WORK TO COMPLETE
Restate, word for word, every line of the data.

————————

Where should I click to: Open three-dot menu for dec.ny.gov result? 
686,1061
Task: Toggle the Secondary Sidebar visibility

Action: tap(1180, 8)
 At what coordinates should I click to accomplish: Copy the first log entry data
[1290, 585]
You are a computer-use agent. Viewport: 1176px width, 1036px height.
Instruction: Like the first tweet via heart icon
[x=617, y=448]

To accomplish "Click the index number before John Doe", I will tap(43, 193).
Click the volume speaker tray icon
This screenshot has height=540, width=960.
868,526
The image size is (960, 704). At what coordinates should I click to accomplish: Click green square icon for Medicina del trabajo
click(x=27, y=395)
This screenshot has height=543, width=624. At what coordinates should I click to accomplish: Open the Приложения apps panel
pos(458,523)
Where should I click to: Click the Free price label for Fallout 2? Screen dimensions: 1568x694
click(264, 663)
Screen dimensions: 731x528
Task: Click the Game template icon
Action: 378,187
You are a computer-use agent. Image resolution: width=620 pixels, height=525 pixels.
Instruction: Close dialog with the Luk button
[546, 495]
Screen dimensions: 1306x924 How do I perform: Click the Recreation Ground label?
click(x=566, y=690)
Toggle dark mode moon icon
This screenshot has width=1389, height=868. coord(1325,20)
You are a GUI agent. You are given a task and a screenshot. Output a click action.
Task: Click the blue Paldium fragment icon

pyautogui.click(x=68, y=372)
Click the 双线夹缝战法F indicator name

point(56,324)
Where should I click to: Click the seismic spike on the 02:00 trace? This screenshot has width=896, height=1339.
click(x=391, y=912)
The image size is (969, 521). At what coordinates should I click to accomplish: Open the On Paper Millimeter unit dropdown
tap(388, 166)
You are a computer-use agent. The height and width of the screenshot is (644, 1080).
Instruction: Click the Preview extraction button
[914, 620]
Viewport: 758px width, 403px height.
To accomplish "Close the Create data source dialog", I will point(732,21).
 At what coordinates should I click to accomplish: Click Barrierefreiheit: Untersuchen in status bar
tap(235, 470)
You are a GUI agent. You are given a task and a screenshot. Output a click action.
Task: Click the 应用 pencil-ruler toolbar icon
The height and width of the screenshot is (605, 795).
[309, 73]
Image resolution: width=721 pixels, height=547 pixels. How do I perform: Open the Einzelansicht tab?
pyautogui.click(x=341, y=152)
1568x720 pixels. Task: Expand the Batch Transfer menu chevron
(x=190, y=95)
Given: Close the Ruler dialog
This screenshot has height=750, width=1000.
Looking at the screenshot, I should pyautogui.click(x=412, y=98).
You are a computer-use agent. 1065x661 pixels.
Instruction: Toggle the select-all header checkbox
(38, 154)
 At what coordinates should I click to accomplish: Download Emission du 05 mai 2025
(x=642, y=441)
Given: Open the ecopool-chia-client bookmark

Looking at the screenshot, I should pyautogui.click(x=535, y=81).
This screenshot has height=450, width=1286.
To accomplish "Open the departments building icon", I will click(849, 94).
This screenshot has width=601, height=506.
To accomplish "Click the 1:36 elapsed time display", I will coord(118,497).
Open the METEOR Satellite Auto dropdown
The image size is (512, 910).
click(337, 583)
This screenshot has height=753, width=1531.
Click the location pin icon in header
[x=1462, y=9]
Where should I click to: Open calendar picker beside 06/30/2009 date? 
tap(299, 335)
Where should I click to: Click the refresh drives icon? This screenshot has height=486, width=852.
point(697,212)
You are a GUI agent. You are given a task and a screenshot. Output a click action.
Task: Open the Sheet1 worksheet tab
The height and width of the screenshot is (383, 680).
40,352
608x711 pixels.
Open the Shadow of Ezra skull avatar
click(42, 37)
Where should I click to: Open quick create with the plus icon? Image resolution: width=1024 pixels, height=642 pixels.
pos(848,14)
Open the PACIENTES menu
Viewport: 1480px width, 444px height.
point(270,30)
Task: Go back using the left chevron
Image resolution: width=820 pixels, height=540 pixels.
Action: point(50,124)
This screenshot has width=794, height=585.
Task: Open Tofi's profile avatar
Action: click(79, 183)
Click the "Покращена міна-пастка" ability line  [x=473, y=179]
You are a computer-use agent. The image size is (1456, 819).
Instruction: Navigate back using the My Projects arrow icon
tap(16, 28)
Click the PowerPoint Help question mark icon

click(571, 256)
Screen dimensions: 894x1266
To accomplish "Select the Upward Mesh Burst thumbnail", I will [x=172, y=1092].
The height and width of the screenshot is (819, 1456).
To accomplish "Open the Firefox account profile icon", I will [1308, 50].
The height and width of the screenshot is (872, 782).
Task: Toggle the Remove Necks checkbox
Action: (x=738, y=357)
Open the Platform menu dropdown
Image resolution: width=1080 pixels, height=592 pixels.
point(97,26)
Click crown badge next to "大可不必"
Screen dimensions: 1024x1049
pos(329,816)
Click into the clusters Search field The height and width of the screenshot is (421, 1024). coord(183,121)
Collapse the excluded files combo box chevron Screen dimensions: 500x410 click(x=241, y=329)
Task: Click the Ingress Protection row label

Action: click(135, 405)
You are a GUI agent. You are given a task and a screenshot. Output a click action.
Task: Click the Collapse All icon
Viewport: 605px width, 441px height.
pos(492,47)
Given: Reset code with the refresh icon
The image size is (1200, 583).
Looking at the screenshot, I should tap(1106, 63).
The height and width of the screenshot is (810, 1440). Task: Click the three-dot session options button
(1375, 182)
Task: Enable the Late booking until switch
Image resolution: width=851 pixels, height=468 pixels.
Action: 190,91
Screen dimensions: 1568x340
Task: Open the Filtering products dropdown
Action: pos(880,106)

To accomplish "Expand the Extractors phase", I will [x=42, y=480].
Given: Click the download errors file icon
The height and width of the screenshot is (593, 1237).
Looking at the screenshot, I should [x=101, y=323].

————————

RESULT FOR THIS TASK
Where should I click to: Open three-dot menu for dec.ny.gov result? 
686,1061
Task: Toggle the Secondary Sidebar visibility

Action: tap(1180, 8)
 At what coordinates should I click to accomplish: Copy the first log entry data
[1290, 585]
You are a computer-use agent. Viewport: 1176px width, 1036px height.
Instruction: Like the first tweet via heart icon
[x=617, y=448]

To accomplish "Click the index number before John Doe", I will tap(43, 193).
Click the volume speaker tray icon
This screenshot has height=540, width=960.
868,526
The image size is (960, 704). At what coordinates should I click to accomplish: Click green square icon for Medicina del trabajo
click(x=27, y=395)
This screenshot has height=543, width=624. At what coordinates should I click to accomplish: Open the Приложения apps panel
pos(458,523)
Where should I click to: Click the Free price label for Fallout 2? Screen dimensions: 1568x694
click(264, 663)
Screen dimensions: 731x528
Task: Click the Game template icon
Action: 378,187
You are a computer-use agent. Image resolution: width=620 pixels, height=525 pixels.
Instruction: Close dialog with the Luk button
[546, 495]
Screen dimensions: 1306x924 How do I perform: Click the Recreation Ground label?
click(x=566, y=690)
Toggle dark mode moon icon
This screenshot has width=1389, height=868. coord(1325,20)
You are a GUI agent. You are given a task and a screenshot. Output a click action.
Task: Click the blue Paldium fragment icon

pyautogui.click(x=68, y=372)
Click the 双线夹缝战法F indicator name

point(56,324)
Where should I click to: Click the seismic spike on the 02:00 trace? This screenshot has width=896, height=1339.
click(x=391, y=912)
The image size is (969, 521). At what coordinates should I click to accomplish: Open the On Paper Millimeter unit dropdown
tap(388, 166)
You are a computer-use agent. The height and width of the screenshot is (644, 1080).
Instruction: Click the Preview extraction button
[914, 620]
Viewport: 758px width, 403px height.
To accomplish "Close the Create data source dialog", I will point(732,21).
 At what coordinates should I click to accomplish: Click Barrierefreiheit: Untersuchen in status bar
tap(235, 470)
You are a GUI agent. You are given a task and a screenshot. Output a click action.
Task: Click the 应用 pencil-ruler toolbar icon
The height and width of the screenshot is (605, 795).
[309, 73]
Image resolution: width=721 pixels, height=547 pixels. How do I perform: Open the Einzelansicht tab?
pyautogui.click(x=341, y=152)
1568x720 pixels. Task: Expand the Batch Transfer menu chevron
(x=190, y=95)
Given: Close the Ruler dialog
This screenshot has height=750, width=1000.
Looking at the screenshot, I should pyautogui.click(x=412, y=98).
You are a computer-use agent. 1065x661 pixels.
Instruction: Toggle the select-all header checkbox
(38, 154)
 At what coordinates should I click to accomplish: Download Emission du 05 mai 2025
(x=642, y=441)
Given: Open the ecopool-chia-client bookmark

Looking at the screenshot, I should pyautogui.click(x=535, y=81).
This screenshot has height=450, width=1286.
To accomplish "Open the departments building icon", I will click(849, 94).
This screenshot has width=601, height=506.
To accomplish "Click the 1:36 elapsed time display", I will coord(118,497).
Open the METEOR Satellite Auto dropdown
The image size is (512, 910).
click(337, 583)
This screenshot has height=753, width=1531.
Click the location pin icon in header
[x=1462, y=9]
Where should I click to: Open calendar picker beside 06/30/2009 date? 
tap(299, 335)
Where should I click to: Click the refresh drives icon? This screenshot has height=486, width=852.
point(697,212)
You are a GUI agent. You are given a task and a screenshot. Output a click action.
Task: Open the Sheet1 worksheet tab
The height and width of the screenshot is (383, 680).
40,352
608x711 pixels.
Open the Shadow of Ezra skull avatar
click(42, 37)
Where should I click to: Open quick create with the plus icon? Image resolution: width=1024 pixels, height=642 pixels.
pos(848,14)
Open the PACIENTES menu
Viewport: 1480px width, 444px height.
point(270,30)
Task: Go back using the left chevron
Image resolution: width=820 pixels, height=540 pixels.
Action: point(50,124)
This screenshot has width=794, height=585.
Task: Open Tofi's profile avatar
Action: click(79, 183)
Click the "Покращена міна-пастка" ability line  [x=473, y=179]
You are a computer-use agent. The image size is (1456, 819).
Instruction: Navigate back using the My Projects arrow icon
tap(16, 28)
Click the PowerPoint Help question mark icon

click(571, 256)
Screen dimensions: 894x1266
To accomplish "Select the Upward Mesh Burst thumbnail", I will [x=172, y=1092].
The height and width of the screenshot is (819, 1456).
To accomplish "Open the Firefox account profile icon", I will [1308, 50].
The height and width of the screenshot is (872, 782).
Task: Toggle the Remove Necks checkbox
Action: (x=738, y=357)
Open the Platform menu dropdown
Image resolution: width=1080 pixels, height=592 pixels.
point(97,26)
Click crown badge next to "大可不必"
Screen dimensions: 1024x1049
pos(329,816)
Click into the clusters Search field The height and width of the screenshot is (421, 1024). coord(183,121)
Collapse the excluded files combo box chevron Screen dimensions: 500x410 click(x=241, y=329)
Task: Click the Ingress Protection row label

Action: click(135, 405)
You are a GUI agent. You are given a task and a screenshot. Output a click action.
Task: Click the Collapse All icon
Viewport: 605px width, 441px height.
pos(492,47)
Given: Reset code with the refresh icon
The image size is (1200, 583).
Looking at the screenshot, I should tap(1106, 63).
The height and width of the screenshot is (810, 1440). Task: Click the three-dot session options button
(1375, 182)
Task: Enable the Late booking until switch
Image resolution: width=851 pixels, height=468 pixels.
Action: 190,91
Screen dimensions: 1568x340
Task: Open the Filtering products dropdown
Action: pos(880,106)

To accomplish "Expand the Extractors phase", I will [x=42, y=480].
Given: Click the download errors file icon
The height and width of the screenshot is (593, 1237).
Looking at the screenshot, I should [x=101, y=323].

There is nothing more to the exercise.